At the Mexican Design pop-up showroom in central London, colourful displays of carefully hung couture line the walls. In order to present another face opposite to the Drug War violence.
There's also a very impressive armchair shaped like a cactus, a DJ, and free-flowing cocktails made with the potent Mexican spirit Mezcal.
It's clear the organisers are trying to send a message of a very sophisticated Mexican design industry.
Mario Gonzalez is from Pro Mexico, the Mexican government's trade and investment agency that organised the event.
"Tonight is our first ever showroom with Mexican designers," he says. "The idea is to position Mexican designers in the UK. They're very well known in the States or other areas, but not in Europe.

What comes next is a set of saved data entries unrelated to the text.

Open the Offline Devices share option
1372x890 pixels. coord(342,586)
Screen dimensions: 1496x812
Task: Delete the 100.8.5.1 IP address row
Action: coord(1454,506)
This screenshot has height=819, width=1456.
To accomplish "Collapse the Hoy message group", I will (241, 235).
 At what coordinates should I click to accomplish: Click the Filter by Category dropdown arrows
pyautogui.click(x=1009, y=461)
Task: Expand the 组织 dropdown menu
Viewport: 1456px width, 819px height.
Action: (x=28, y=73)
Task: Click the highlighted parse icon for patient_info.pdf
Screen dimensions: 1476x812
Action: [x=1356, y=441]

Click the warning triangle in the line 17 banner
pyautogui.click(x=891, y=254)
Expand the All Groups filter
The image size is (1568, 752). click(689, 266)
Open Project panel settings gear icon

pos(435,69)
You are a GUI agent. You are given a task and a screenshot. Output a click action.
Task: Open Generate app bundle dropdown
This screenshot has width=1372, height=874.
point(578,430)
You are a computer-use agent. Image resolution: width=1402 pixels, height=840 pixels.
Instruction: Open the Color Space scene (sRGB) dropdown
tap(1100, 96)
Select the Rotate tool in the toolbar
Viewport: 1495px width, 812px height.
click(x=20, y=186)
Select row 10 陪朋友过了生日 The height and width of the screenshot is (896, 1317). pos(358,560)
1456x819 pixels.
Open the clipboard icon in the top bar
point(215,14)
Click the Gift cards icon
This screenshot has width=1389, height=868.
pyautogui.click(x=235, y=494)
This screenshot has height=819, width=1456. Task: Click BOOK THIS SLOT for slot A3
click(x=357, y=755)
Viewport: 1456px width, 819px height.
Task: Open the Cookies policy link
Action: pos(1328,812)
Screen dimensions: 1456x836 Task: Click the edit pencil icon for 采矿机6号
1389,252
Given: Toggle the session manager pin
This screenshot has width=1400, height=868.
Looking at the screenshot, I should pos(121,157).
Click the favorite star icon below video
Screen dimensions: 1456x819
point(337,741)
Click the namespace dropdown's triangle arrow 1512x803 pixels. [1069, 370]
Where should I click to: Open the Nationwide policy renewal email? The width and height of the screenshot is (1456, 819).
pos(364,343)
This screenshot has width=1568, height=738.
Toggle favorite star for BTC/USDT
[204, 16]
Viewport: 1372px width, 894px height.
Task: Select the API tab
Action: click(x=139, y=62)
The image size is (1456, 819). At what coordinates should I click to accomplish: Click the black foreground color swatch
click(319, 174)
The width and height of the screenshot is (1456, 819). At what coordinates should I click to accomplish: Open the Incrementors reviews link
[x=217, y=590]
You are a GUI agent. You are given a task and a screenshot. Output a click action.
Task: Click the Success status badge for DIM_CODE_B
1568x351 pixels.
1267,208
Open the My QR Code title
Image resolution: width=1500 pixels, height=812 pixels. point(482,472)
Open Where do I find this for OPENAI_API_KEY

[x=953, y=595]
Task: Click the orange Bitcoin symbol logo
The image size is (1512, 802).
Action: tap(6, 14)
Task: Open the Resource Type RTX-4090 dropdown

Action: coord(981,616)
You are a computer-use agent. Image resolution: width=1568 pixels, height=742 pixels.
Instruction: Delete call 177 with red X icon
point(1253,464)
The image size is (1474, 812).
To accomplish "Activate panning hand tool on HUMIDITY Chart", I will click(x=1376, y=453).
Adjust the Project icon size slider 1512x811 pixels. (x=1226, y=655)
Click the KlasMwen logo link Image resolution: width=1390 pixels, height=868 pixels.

"The idea is to bring it all together, have a unique message - which is [that] Mexico is talented, it's original, it's colourful, but it can also be modern - and bring it to buyers, bloggers, editors, people from the fashion world, and to normal people as well."
Maria Fernanda is one Mexican designer in attendance at the event. Her leather handbags feature richly coloured panels of embroidery, sewn by craftspeople in the south of Mexico.
"All the materials are Mexican," she says. "We collaborate with artisans to try to protect our culture and not to fade away. We try to give them work and pay them well, to bring all this Mexican culture into the world."
Fashion designer Juan Acevedo was born in Mexico but decided to base his menswear company East Club, in Soho, London.
He's also incorporating some aspects of traditional Mexican design into his work.
"I'm doing a women's collection for next year. I'm going to have a lot of details from Mexican culture.
"What people think of Mexico is cheap tequila and sombreros, but that's not it. If you take something like an icon and turn it into something cool and contemporary, it can be quite trendy."
Overcoming folksy stereotypes is only part of Mexico's image problem. The designers here say international news reports on the country focus exclusively on crime - especially murder among the drug cartels - when there are other stories to be told.
"Somehow the image in the UK of Mexico is really negative because the only thing you hear from Mexico is drug violence, but it's actually that day-to-day life in Mexico is very different from that," says Mr Acevedo.
"There are definitely problems, but they all happen in the border with the US, and gangs fighting gangs, but normal people don't really get affected by that.
"From the outside world Mexico is seen as 'don't go there', but it's actually an incredibly creative place."
Mexico's ambassador to the UK, Diego Gomez Pickering, admits that the country has to work hard to overcome negative stereotypes.
"It is a challenge," he says. "But it's a happy challenge in the sense that not many things are said about Mexico, other than headlines in newspapers talking about organised crime.
"So this [design event] is a great way of telling all the other stories that happen in Mexico."
But can promoting local creative talent really change people's perceptions?
Jonathan McClory is an expert on soft power, the art of promoting a country through cultural and economic means, at London-based communications and public affairs company Portland Consultancy.
He says: "While Mexico has its advantages, it also has stereotypes that it has to deal with - drug cartels, violence, corruption in government, and perhaps economic reforms that aren't going quickly enough.
"So they do need to get out there and get their story across and promote themselves, and I think culture and creative industries is a good way to do that."
Mr McClory adds: "And in fact, if you look at investment in Mexican government bonds long term, they're actually quite popular with foreign investors right now.
"It's an interesting comparison between long term bonds and short term bonds, which are much less popular.
"So it's almost like people feel that Mexico is a good long term bet."
Back in the pop-up showroom in London, Ms Fernanda has high hopes that the event will help introduce her accessories range to international buyers.
She says: "We would like obviously to gain the market in the United States and especially London, Milan - the capitals of fashion. We hope with this opportunity we can achieve that."
Next year, Mexico plans to bring pop-up stores to London, Madrid and Berlin.
While stories of drug wars will always make the headlines, the country is trying hard to promote creative businesses that can reflect a different national identity overseas.